> [TEXTO DO EXERCÍCIO]:
══════

O Ká entre nós está aqui, escrito por uma Maria prestes a receber o diploma de jornalista. Percebo na pele, no  coração, depois de tantas andanças de norte a sul desta cidade e deste país, que a função de um jornalista e de um meio de comunicação, por mais simples que seja é servir a sociedade. A redundância do serviço aqui, se faz necessária. Este blog, os meios de comunicação precisam informar e denunciar, servindo aos sujeitos para que se organizem e cobrem seus direitos, assim como Everaldo e as esposas de tantos reeducandos, que me orgulham de tê-las como minhas leitoras.

O amor persiste, além das grades em Franco da Rocha

O último sábado (29/08) foi saudado com um sol bonito e quente, um céu azul, azul…um belo dia para celebrar a vida, a liberdade e de fato eu a celebrei.

No mesmo dia, às 7h30 estou à caminho de Franco da Rocha, mais especificamente ao presídio Nilton Silva, o P2. Acompanho a Pastoral Carcerária Padre Macedo, que tem uma missão especial. Orientar os presos que estão buscando o matrimônio.

Karla Maria | Os 13 casais na Penitenciária Nilton Silva, Franco da Rocha
Karla Maria | Os 13 casais na Penitenciária Nilton Silva, Franco da Rocha

Para a realização do casamento, a pastoral conta com o apoio do diretor da Penitenciária, senhor Adevaldo Pereira de Souza e todos os funcionários, que vêm a iniciativa da Pastoral como um incentivo à ressocialização do preso. “Com a possibilidade do casamento, eles passam a se cuidar, o comportamento melhora muito e eles ficam mais tranqüilos, porque sabem que alguém os espera lá fora”, afirmou um dos coordenadores de disciplina, João Braga.

══════

> [DADOS DE ENTRADA]:
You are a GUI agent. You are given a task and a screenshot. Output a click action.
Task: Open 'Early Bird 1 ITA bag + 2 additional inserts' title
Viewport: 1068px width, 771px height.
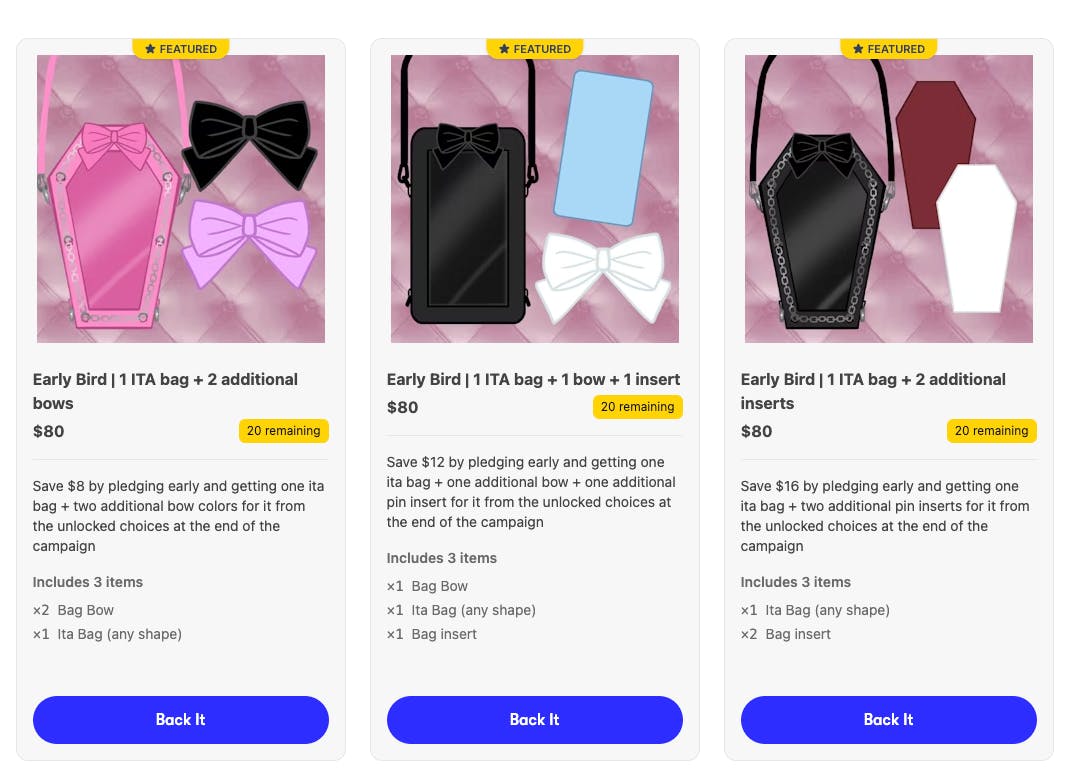[873, 391]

══════

> [TAREFA 1]:
Transcreva o trecho do texto sobre os casamentos no presídio que começa com as palavras "O Ká entre nós" e termina com "como minhas leitoras.".
> [TAREFA 2]:
Por que, segundo o texto sobre os casamentos no presídio, o diretor e os funcionários da penitenciária apoiam a iniciativa da Pastoral? Responda em uma a três frases.

> [RESPOSTA ESCRITA 1]:
O Ká entre nós está aqui, escrito por uma Maria prestes a receber o diploma de jornalista. Percebo na pele, no  coração, depois de tantas andanças de norte a sul desta cidade e deste país, que a função de um jornalista e de um meio de comunicação, por mais simples que seja é servir a sociedade. A redundância do serviço aqui, se faz necessária. Este blog, os meios de comunicação precisam informar e denunciar, servindo aos sujeitos para que se organizem e cobrem seus direitos, assim como Everaldo e as esposas de tantos reeducandos, que me orgulham de tê-las como minhas leitoras.

> [RESPOSTA ESCRITA 2]:
Eles veem a iniciativa como um incentivo à ressocialização do preso. Segundo o coordenador de disciplina João Braga, com a possibilidade do casamento os presos passam a se cuidar, o comportamento melhora muito e eles ficam mais tranquilos, porque sabem que alguém os espera lá fora.